Hacker News new | past | comments | ask | show | jobs | submit login
Try RethinkDB in your browser (rethinkdb.com)
122 points by coffeemug on Feb 22, 2013 | hide | past | favorite | 51 comments



Alright, I tried it. Frankly, I'm confused as to why this is getting so many up-votes. If someone could elaborate what they enjoyed so much, I'd be interested to hear.

I didn't enjoy this experience one bit. It didn't feel interactive to me. Each step is basically "Run this query that is already typed out for you" without any explanation, whatsoever, about what each part of what I was writing was doing. This was followed by an invitation to click a link to documentation to try something else on the line of code you don't understand.

It begins with:

>r.db('test').tableCreate('tv_shows').run()

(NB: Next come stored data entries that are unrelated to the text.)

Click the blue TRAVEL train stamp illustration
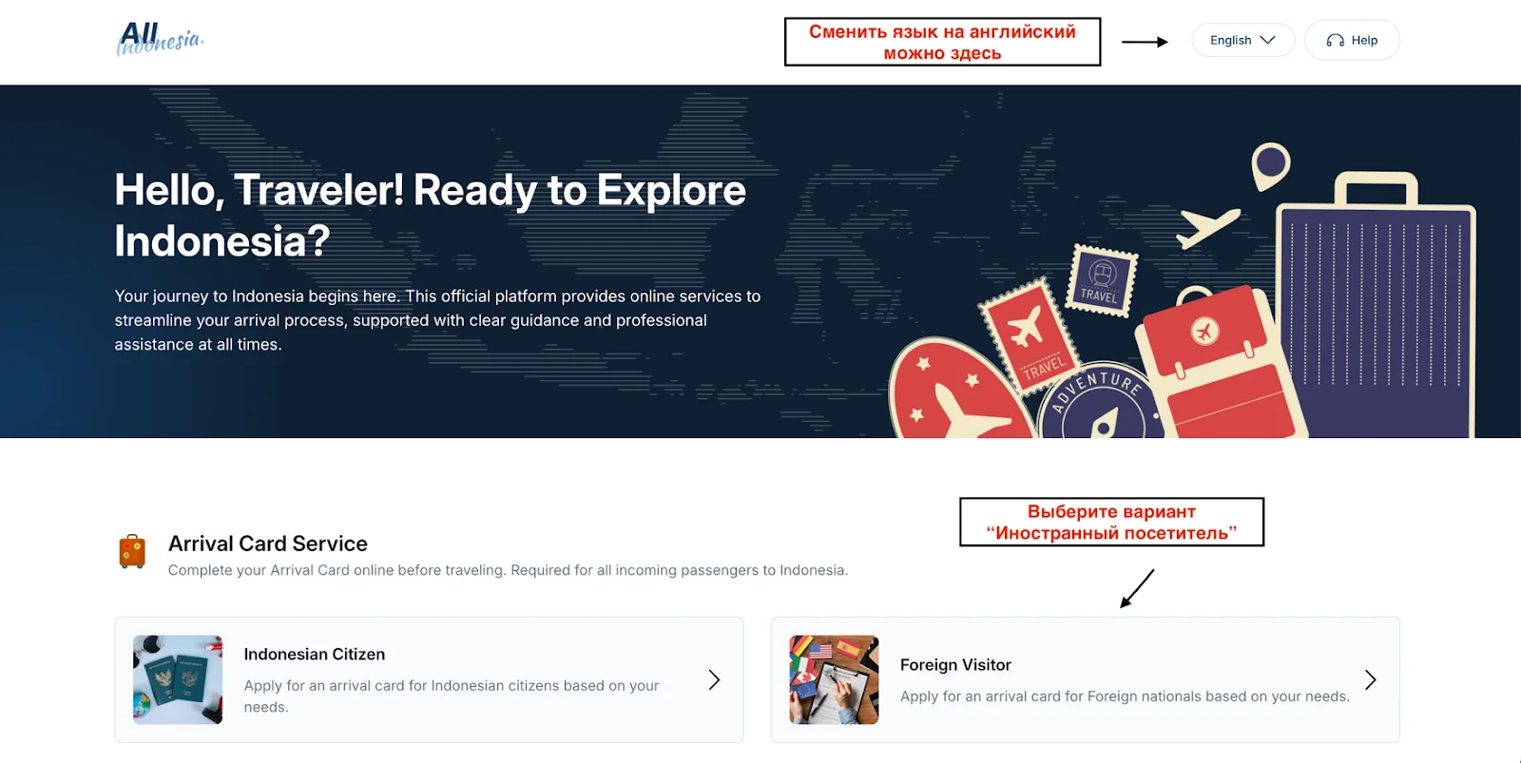This screenshot has width=1521, height=763. coord(1103,280)
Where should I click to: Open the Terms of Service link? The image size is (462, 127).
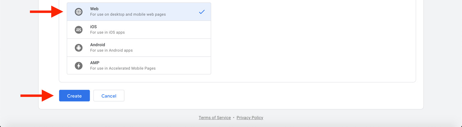(x=215, y=118)
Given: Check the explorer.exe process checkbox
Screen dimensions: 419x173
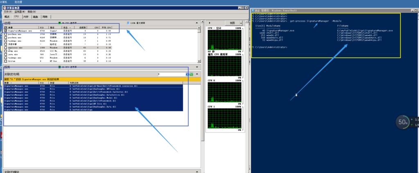Looking at the screenshot, I should click(x=6, y=48).
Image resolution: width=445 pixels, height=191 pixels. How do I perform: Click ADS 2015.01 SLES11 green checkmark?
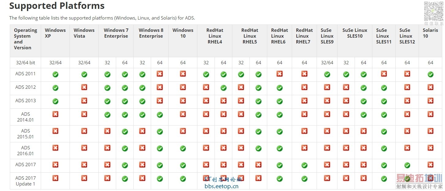click(x=384, y=132)
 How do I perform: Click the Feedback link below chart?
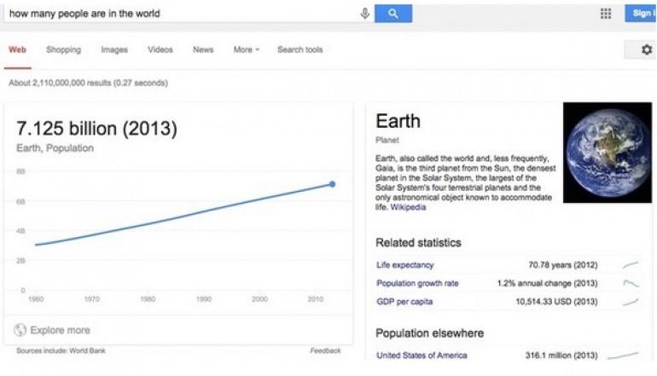click(x=325, y=350)
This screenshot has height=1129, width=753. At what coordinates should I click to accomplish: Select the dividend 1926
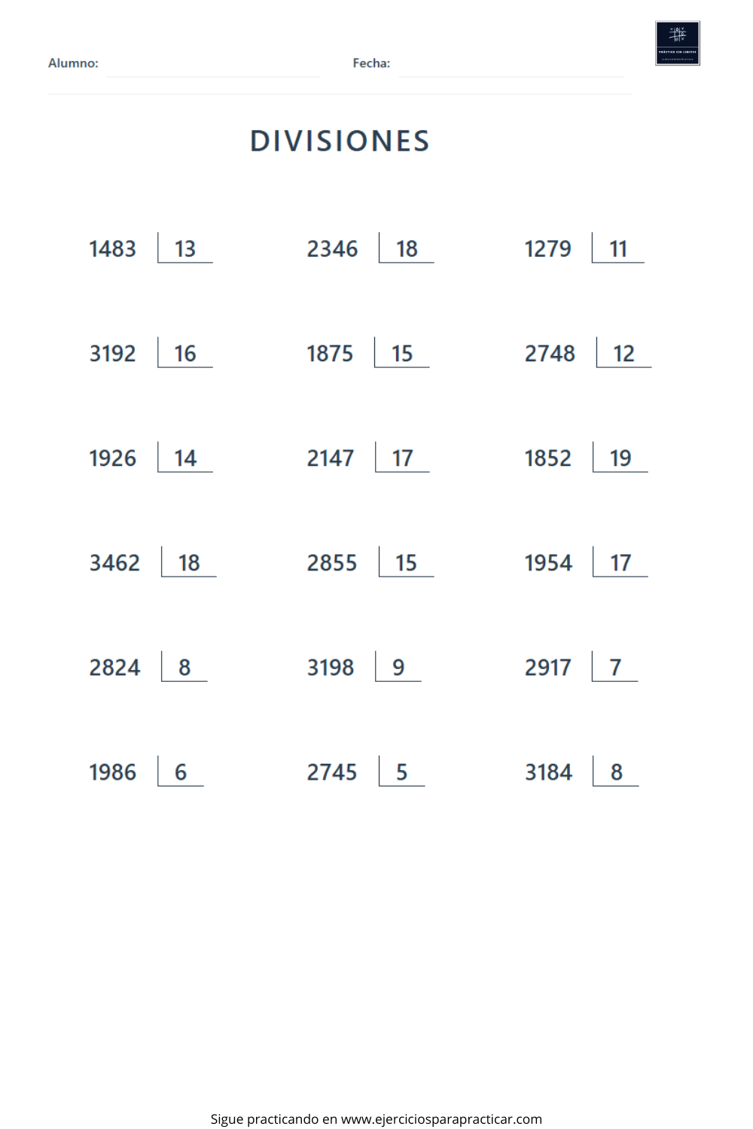[x=113, y=458]
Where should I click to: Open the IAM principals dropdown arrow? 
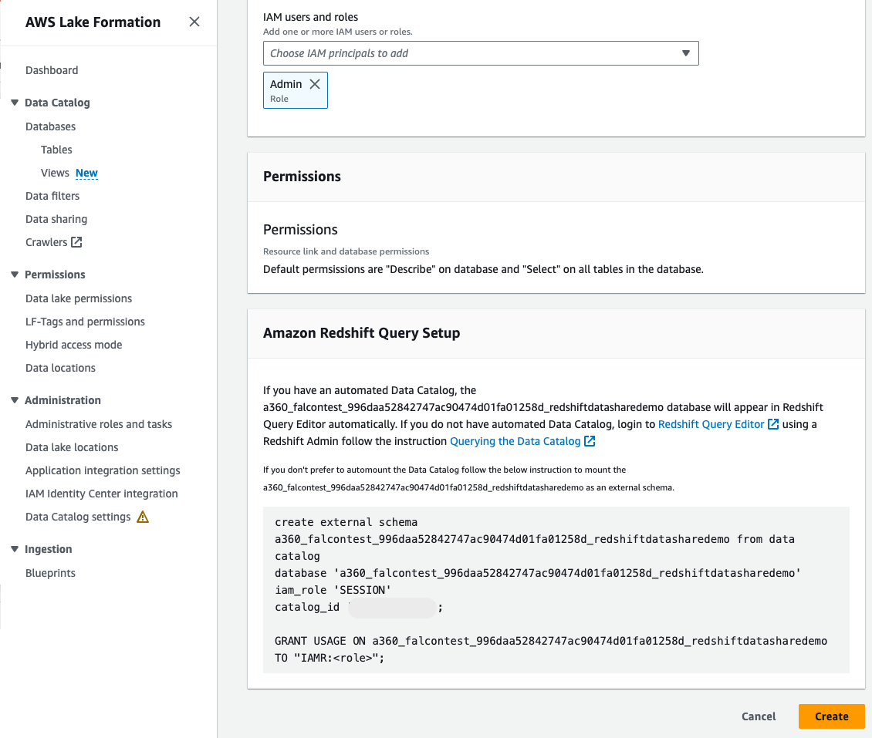pos(685,53)
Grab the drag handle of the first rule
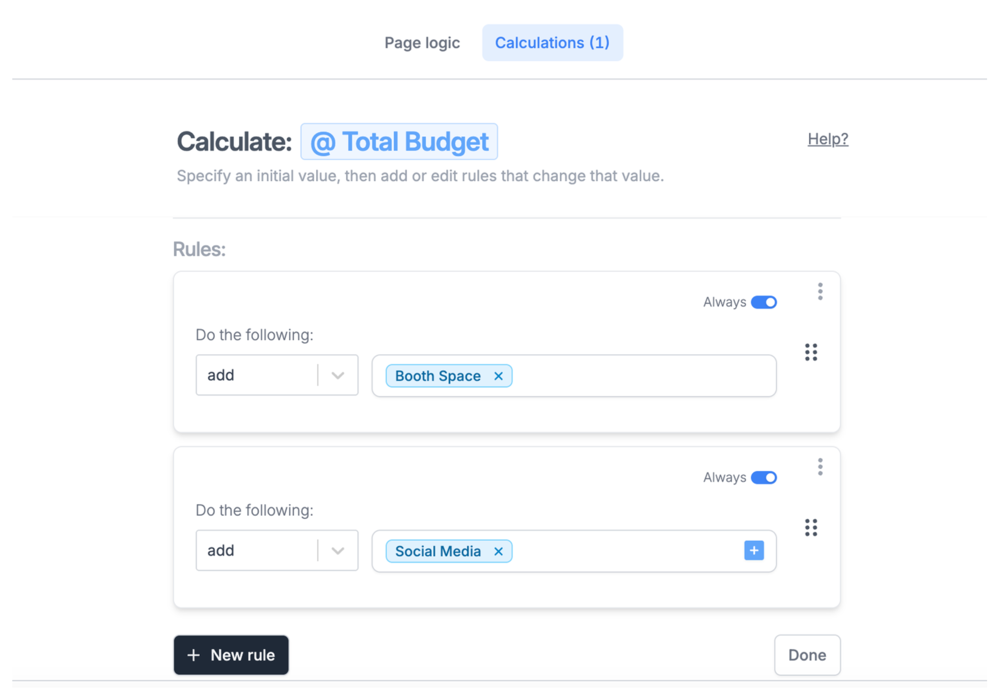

My first questions: what is r? What does db() do? Is there a test database somewhere? Why do I have to call run() when there's a button saying "Run this query"? Do you sometimes not run() things?

The tutorial doesn't remember your position if you go back to it so it's a good thing, I guess, that it opens a new tab for you when you access the documentation to list the tables.

Let's move to the second step:

>r.table('tv_shows').insert([{ name: 'Star Trek TNG', episodes: 178 }, { name: 'Battlestar Galactica', episodes: 75 }]).run()

Even more questions: What happened to r.db('test') that I needed to use? Is r now that database? Why didn't I just do r.tableCreate('tv_shows') before?

I did this with basically every step of the process but stopped just short of finishing because I wasn't learning much and wasn't sure where it was going. I found myself simply wondering what the heck RethinkDB was.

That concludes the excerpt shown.